When I was a kid, I fronted a rock band called Bad Reputation (how we got the name is a story for another day). The band went through a few different versions, but in this version, the guitarist and the bass player joined after their Death Metal band broke up.
We decided that we wanted to make money playing, and that meant learning a bunch of cover songs. Over the course of the summer, we learned literally hundreds of cover songs. We learned so many songs that we could play four one-hour sets on a Friday night and four completely different one-hour sets on Saturday night, never repeating a song. We were a machine, and we had something for everyone (as luck would have it).
In something like 1987, we played a gig in a town called Coshocton, Ohio. It’s a very small town, and another band that played classic rock was kind enough to book us there where they had good relationships. Like true professionals, we showed up, we set up, and we prepared to play. But because the guitar player and the bass player were new, they wrote the set list. This was the first time I ever recall not having written the set list for a show. As the singer, I wrote the set list based on the songs that I sounded best singing, doing the stuff that took chops early, and working my way to Brian Johnson when my voice was shot.
I don’t recall the set list exactly, but I do remember that we opened with Metallica’s For Whom the Bell Tolls. As we played, I watched the four people at table one get up and leave the bar. I believe we went from that into Megadeth’s Peace Sells, But Who’s Buying? As we rolled into our second number, two more tables got up and left. The bar owner came out from behind the bar, and he literally turned off the lights and pulled down the levels on our too-loud PA system. The show was over.
The bass player rushed up to me and said: “You’re the singer, do something!” I countered, “What do you want me to do?” Desperate, he said: “Make people come back! Get them to turn the sound back up!” I said, “You want people to come back?

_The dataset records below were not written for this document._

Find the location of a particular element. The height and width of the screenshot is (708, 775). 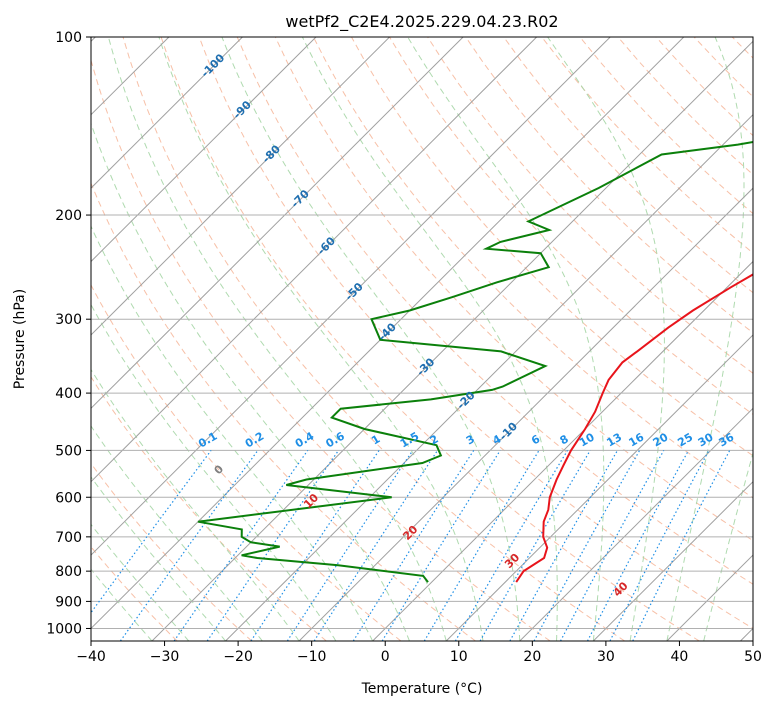

y-tick-label: 800 is located at coordinates (68, 572).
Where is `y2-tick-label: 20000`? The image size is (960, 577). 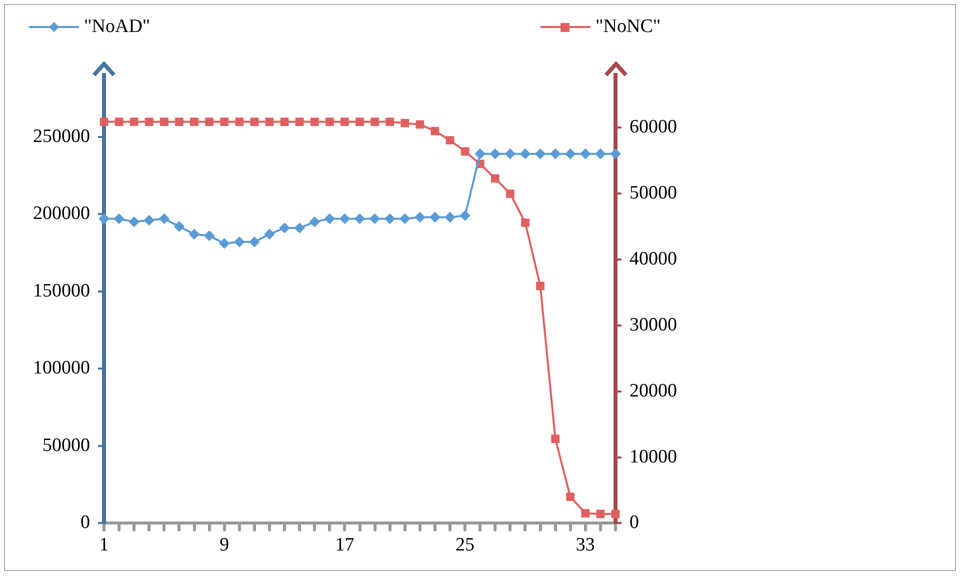 y2-tick-label: 20000 is located at coordinates (654, 391).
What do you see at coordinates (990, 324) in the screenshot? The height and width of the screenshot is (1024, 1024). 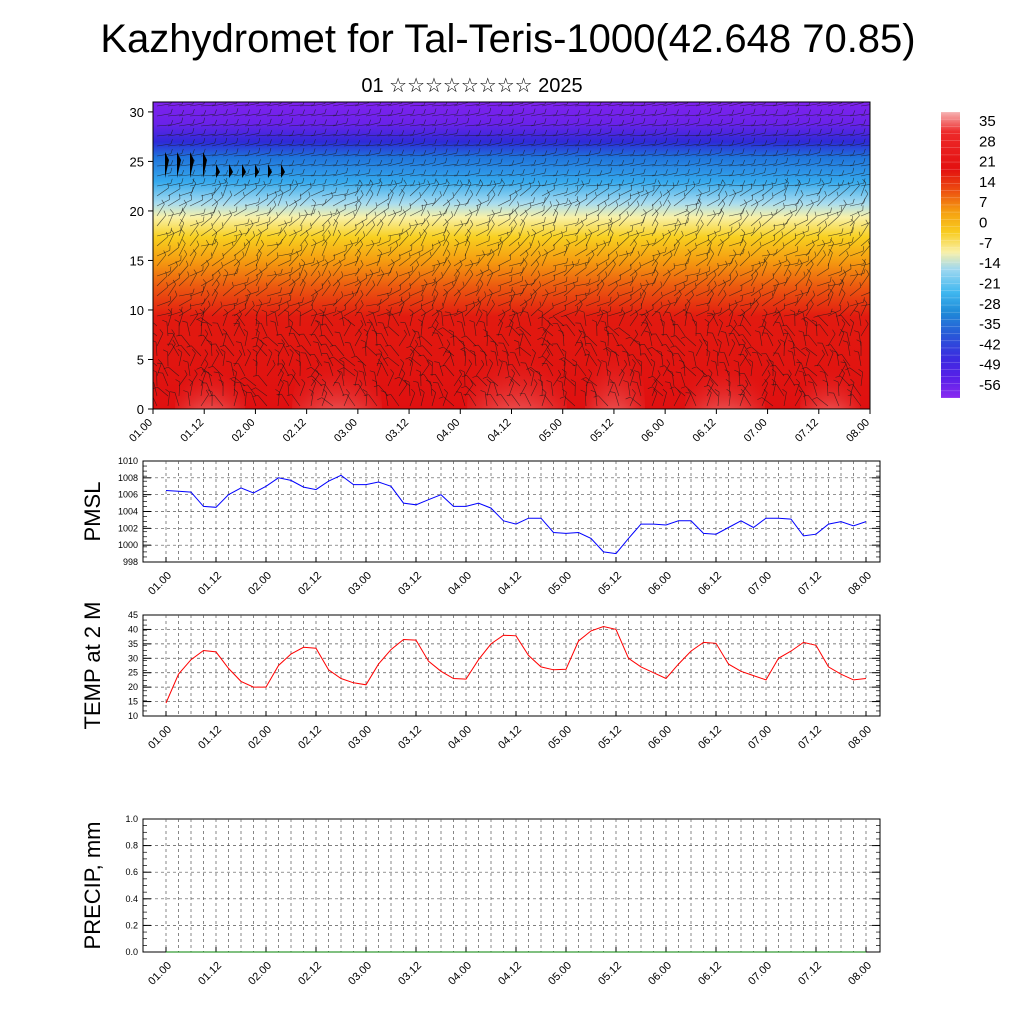 I see `colorbar-label: -35` at bounding box center [990, 324].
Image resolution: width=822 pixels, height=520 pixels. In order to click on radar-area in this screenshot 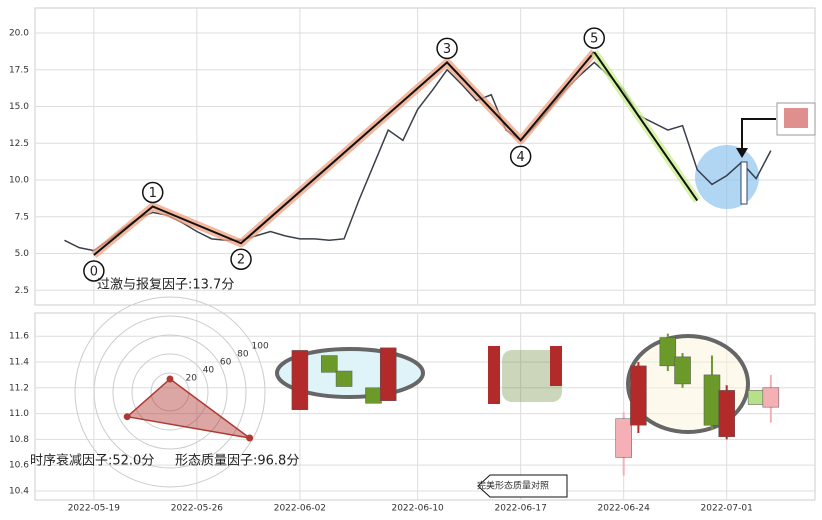, I will do `click(188, 408)`.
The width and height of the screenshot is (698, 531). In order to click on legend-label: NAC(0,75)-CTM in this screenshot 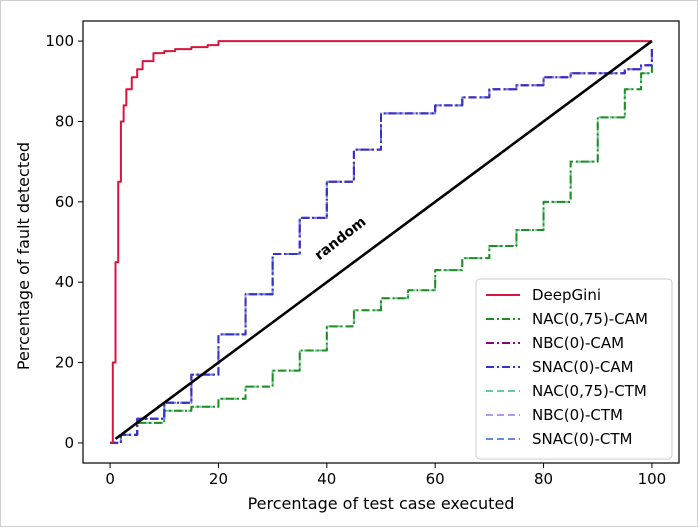, I will do `click(590, 391)`.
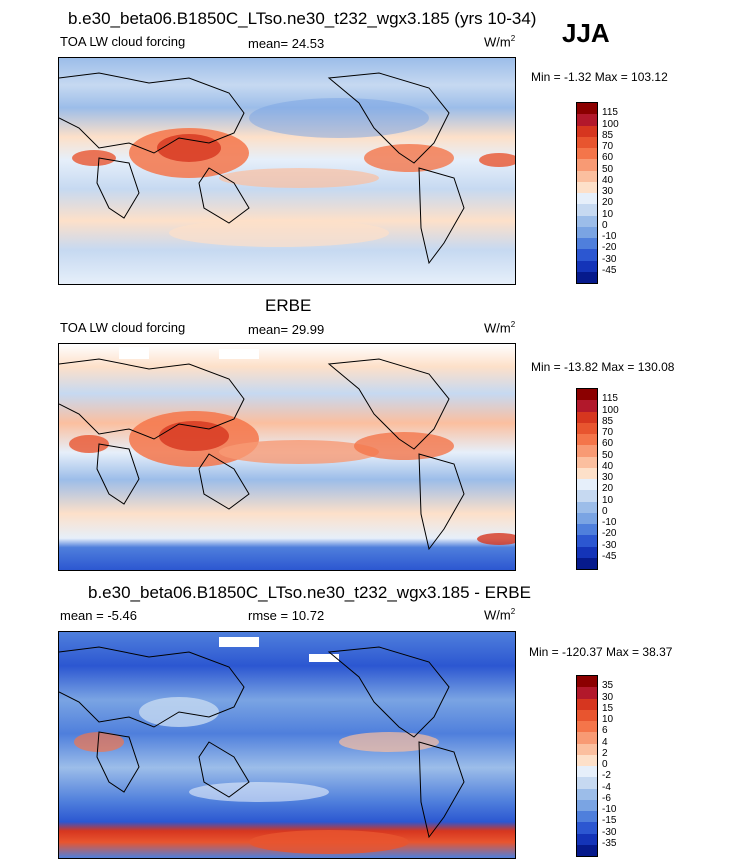 This screenshot has height=865, width=732. Describe the element at coordinates (610, 534) in the screenshot. I see `panel-2-colorbar-tick-label: -20` at that location.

Then play Rocky Mountain Way (the great Joe Walsh) and follow it up with Tush (the inimitable Texas trio that is ZZ Top).” The bass player said: “You’re kidding, right?” I wasn’t kidding.
Rocky Mountain Way was played. Tush was played (twice, I think). So were a lot of other old classic rock songs. People came back into the bar. The sound and lights came back on. And the bar owner sold a lot of alcohol (and not just to the band). Had we not known so many songs, we’d have never brought people back in or had the levels turned back up. We might not have even been allowed to continue playing.
There is a message in people running away from what you sell. You may be passionate about what you do, but that doesn’t mean there is a market for it. You need to know your customer and, sometimes, making a deal means giving them what they want. They may not yet be ready for what you are selling.
Are you selling what your customers want to buy?
Why do they want something different?
Are you ahead of them? How do you make changes to lead them to where you are going with you?